Select water molecules.

property label: str

Short label identifying this selector (for filenames/logging).

class polyzymd.analyses.shared.selectors.CosolventMolecules(residue_names=None)

Bases: MolecularSelector

Select cosolvent molecules (e.g., DMSO, acetonitrile).

Parameters:

residue_names (list[str], optional) – Residue names for cosolvent. Default uses common names. You should typically specify this for your system.

Examples

>>> # Select DMSO molecules
>>> selector = CosolventMolecules(residue_names=["DMSO", "DMS"])

__init__(residue_names=None)

select(universe)

Select cosolvent molecules.

property label: str

Short label identifying this selector (for filenames/logging).
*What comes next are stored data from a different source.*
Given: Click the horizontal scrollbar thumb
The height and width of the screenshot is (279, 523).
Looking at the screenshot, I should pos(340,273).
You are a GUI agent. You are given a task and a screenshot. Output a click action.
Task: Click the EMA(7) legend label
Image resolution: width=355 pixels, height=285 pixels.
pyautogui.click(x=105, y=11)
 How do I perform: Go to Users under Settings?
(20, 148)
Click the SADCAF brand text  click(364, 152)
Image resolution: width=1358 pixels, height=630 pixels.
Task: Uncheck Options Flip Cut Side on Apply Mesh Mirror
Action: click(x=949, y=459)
class polyzymd.analyses.shared.selectors.SubstrateMolecule(residue_name, n_molecules=None)

Bases: MolecularSelector

Select substrate or ligand molecules.

Parameters:

• residue_name (str) – Residue name of the substrate.

• n_molecules (int, optional) – Expected number of substrate molecules. If provided, validates that exactly this many are found. Default None (no validation).

Examples

>>> # Select resorufin butyrate substrate
>>> selector = SubstrateMolecule(residue_name="RBU")
>>>
>>> # Select single substrate, validate count
>>> selector = SubstrateMolecule(residue_name="RBU", n_molecules=1)

__init__(residue_name, n_molecules=None)

select(universe)

Select substrate molecules.

property label: str

Short label identifying this selector (for filenames/logging).

class polyzymd.analyses.shared.selectors.IonSelector(residue_names=None, ion_type='all')

Bases: MolecularSelector

Select ion molecules (Na+, Cl-, etc.).

Parameters:

• residue_names (list[str], optional) – Residue names for ions. Default includes common ions.

• ion_type ({"all", "cations", "anions"}, optional) – Filter to specific ion types. Default “all”.

Examples

>>> # Select all ions
>>> selector = IonSelector()
>>>
>>> # Select only sodium ions
>>> selector = IonSelector(residue_names=["NA", "Na+", "SOD"])

DEFAULT_CATIONS = ['NA', 'Na+', 'SOD', 'K', 'K+', 'POT', 'MG', 'Mg2+', 'CA', 'Ca2+']

DEFAULT_ANIONS = ['CL', 'Cl-', 'CLA', 'BR', 'Br-']

__init__(residue_names=None, ion_type='all')

select(universe)

Select ion molecules.

property label: str

Short label identifying this selector (for filenames/logging).